**Task brief**
Rewrite every line of the records below as a Markdown table with the columns "Row" and "Line", numbering the rows in order and omitting blank lines.

**Stored records**
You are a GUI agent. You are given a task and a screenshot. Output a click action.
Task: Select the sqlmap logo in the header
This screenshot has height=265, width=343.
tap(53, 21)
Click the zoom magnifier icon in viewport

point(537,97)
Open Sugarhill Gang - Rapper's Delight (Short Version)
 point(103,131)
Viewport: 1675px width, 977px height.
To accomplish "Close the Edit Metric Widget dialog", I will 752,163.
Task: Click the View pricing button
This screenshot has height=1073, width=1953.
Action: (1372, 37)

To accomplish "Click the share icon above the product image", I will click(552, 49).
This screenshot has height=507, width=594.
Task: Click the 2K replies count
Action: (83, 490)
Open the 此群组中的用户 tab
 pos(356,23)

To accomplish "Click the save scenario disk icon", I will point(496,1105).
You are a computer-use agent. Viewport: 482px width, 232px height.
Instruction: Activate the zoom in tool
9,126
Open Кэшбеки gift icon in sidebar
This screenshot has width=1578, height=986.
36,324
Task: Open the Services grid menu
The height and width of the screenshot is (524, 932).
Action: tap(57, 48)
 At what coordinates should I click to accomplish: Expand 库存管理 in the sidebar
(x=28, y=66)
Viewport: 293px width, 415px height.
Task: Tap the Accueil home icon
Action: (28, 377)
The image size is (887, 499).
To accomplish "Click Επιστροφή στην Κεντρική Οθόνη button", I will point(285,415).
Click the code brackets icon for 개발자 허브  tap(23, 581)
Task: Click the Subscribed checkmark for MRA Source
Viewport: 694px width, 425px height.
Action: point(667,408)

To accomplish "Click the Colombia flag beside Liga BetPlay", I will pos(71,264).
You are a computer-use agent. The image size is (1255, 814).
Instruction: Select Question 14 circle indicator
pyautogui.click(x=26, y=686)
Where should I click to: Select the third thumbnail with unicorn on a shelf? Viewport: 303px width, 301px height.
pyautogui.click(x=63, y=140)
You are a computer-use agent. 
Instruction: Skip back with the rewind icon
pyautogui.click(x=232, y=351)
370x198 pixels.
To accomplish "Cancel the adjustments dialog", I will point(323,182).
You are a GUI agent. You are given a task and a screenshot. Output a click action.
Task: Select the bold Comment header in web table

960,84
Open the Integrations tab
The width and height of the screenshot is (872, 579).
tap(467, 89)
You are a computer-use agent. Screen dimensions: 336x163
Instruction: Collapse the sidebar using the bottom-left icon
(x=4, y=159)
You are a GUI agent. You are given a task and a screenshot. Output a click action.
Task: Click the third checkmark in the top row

**Exercise response**
| Row | Line |
|---|---|
| 1 | You are a GUI agent. You are given a task and a screenshot. Output a click action. |
| 2 | Task: Select the sqlmap logo in the header |
| 3 | This screenshot has height=265, width=343. |
| 4 | tap(53, 21) |
| 5 | Click the zoom magnifier icon in viewport |
| 6 | point(537,97) |
| 7 | Open Sugarhill Gang - Rapper's Delight (Short Version) |
| 8 |  point(103,131) |
| 9 | Viewport: 1675px width, 977px height. |
| 10 | To accomplish "Close the Edit Metric Widget dialog", I will 752,163. |
| 11 | Task: Click the View pricing button |
| 12 | This screenshot has height=1073, width=1953. |
| 13 | Action: (1372, 37) |
| 14 | To accomplish "Click the share icon above the product image", I will click(552, 49). |
| 15 | This screenshot has height=507, width=594. |
| 16 | Task: Click the 2K replies count |
| 17 | Action: (83, 490) |
| 18 | Open the 此群组中的用户 tab |
| 19 |  pos(356,23) |
| 20 | To accomplish "Click the save scenario disk icon", I will point(496,1105). |
| 21 | You are a computer-use agent. Viewport: 482px width, 232px height. |
| 22 | Instruction: Activate the zoom in tool |
| 23 | 9,126 |
| 24 | Open Кэшбеки gift icon in sidebar |
| 25 | This screenshot has width=1578, height=986. |
| 26 | 36,324 |
| 27 | Task: Open the Services grid menu |
| 28 | The height and width of the screenshot is (524, 932). |
| 29 | Action: tap(57, 48) |
| 30 |  At what coordinates should I click to accomplish: Expand 库存管理 in the sidebar |
| 31 | (x=28, y=66) |
| 32 | Viewport: 293px width, 415px height. |
| 33 | Task: Tap the Accueil home icon |
| 34 | Action: (28, 377) |
| 35 | The image size is (887, 499). |
| 36 | To accomplish "Click Επιστροφή στην Κεντρική Οθόνη button", I will point(285,415). |
| 37 | Click the code brackets icon for 개발자 허브  tap(23, 581) |
| 38 | Task: Click the Subscribed checkmark for MRA Source |
| 39 | Viewport: 694px width, 425px height. |
| 40 | Action: point(667,408) |
| 41 | To accomplish "Click the Colombia flag beside Liga BetPlay", I will pos(71,264). |
| 42 | You are a computer-use agent. The image size is (1255, 814). |
| 43 | Instruction: Select Question 14 circle indicator |
| 44 | pyautogui.click(x=26, y=686) |
| 45 | Where should I click to: Select the third thumbnail with unicorn on a shelf? Viewport: 303px width, 301px height. |
| 46 | pyautogui.click(x=63, y=140) |
| 47 | You are a computer-use agent.  |
| 48 | Instruction: Skip back with the rewind icon |
| 49 | pyautogui.click(x=232, y=351) |
| 50 | 370x198 pixels. |
| 51 | To accomplish "Cancel the adjustments dialog", I will point(323,182). |
| 52 | You are a GUI agent. You are given a task and a screenshot. Output a click action. |
| 53 | Task: Select the bold Comment header in web table |
| 54 | 960,84 |
| 55 | Open the Integrations tab |
| 56 | The width and height of the screenshot is (872, 579). |
| 57 | tap(467, 89) |
| 58 | You are a computer-use agent. Screen dimensions: 336x163 |
| 59 | Instruction: Collapse the sidebar using the bottom-left icon |
| 60 | (x=4, y=159) |
| 61 | You are a GUI agent. You are given a task and a screenshot. Output a click action. |
| 62 | Task: Click the third checkmark in the top row |